= TASK TO CARRY OUT =
Begin at the line below that has "Open the 'Do you require sandbags?' dropdown" and stop after the line that has "This screenshot has width=664, height=1000.". Please restate only those lines, word for word.

= MATERIAL PROVIDED =
+ + + + + + +

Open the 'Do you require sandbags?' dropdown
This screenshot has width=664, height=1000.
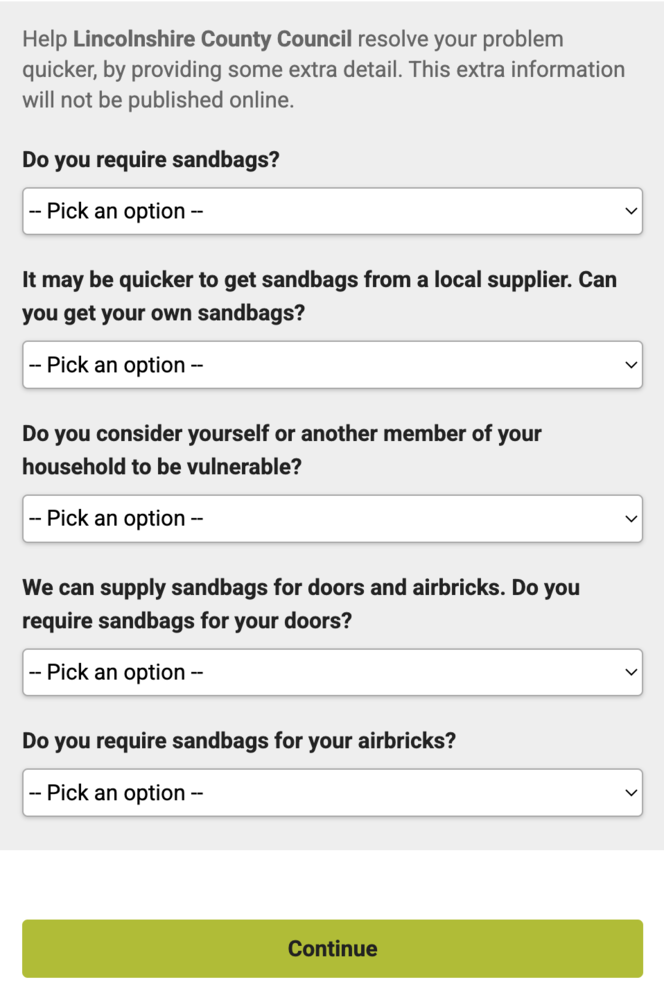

+ + + + + + +

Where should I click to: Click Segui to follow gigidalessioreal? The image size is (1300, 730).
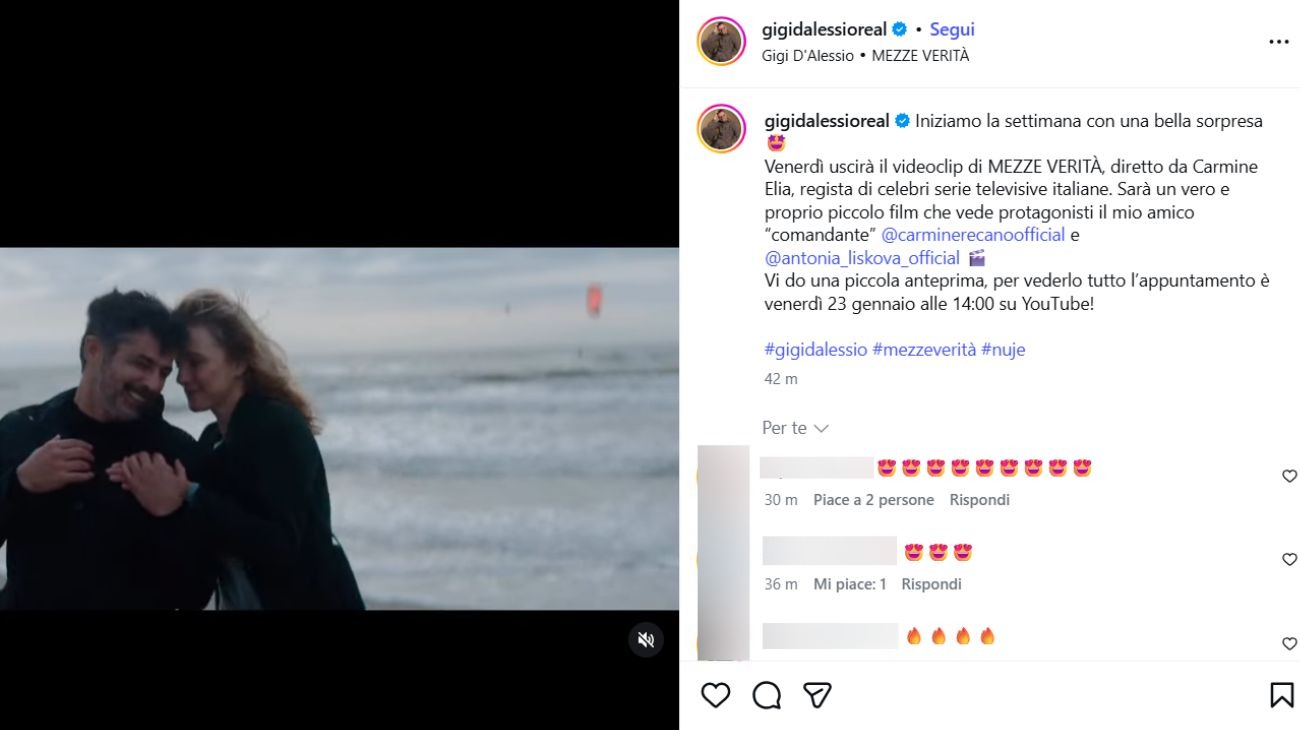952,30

+ + + + + + +

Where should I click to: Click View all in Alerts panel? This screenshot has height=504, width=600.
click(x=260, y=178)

+ + + + + + +

= ANSWER SECTION =
Open the 'Do you require sandbags?' dropdown
This screenshot has width=664, height=1000.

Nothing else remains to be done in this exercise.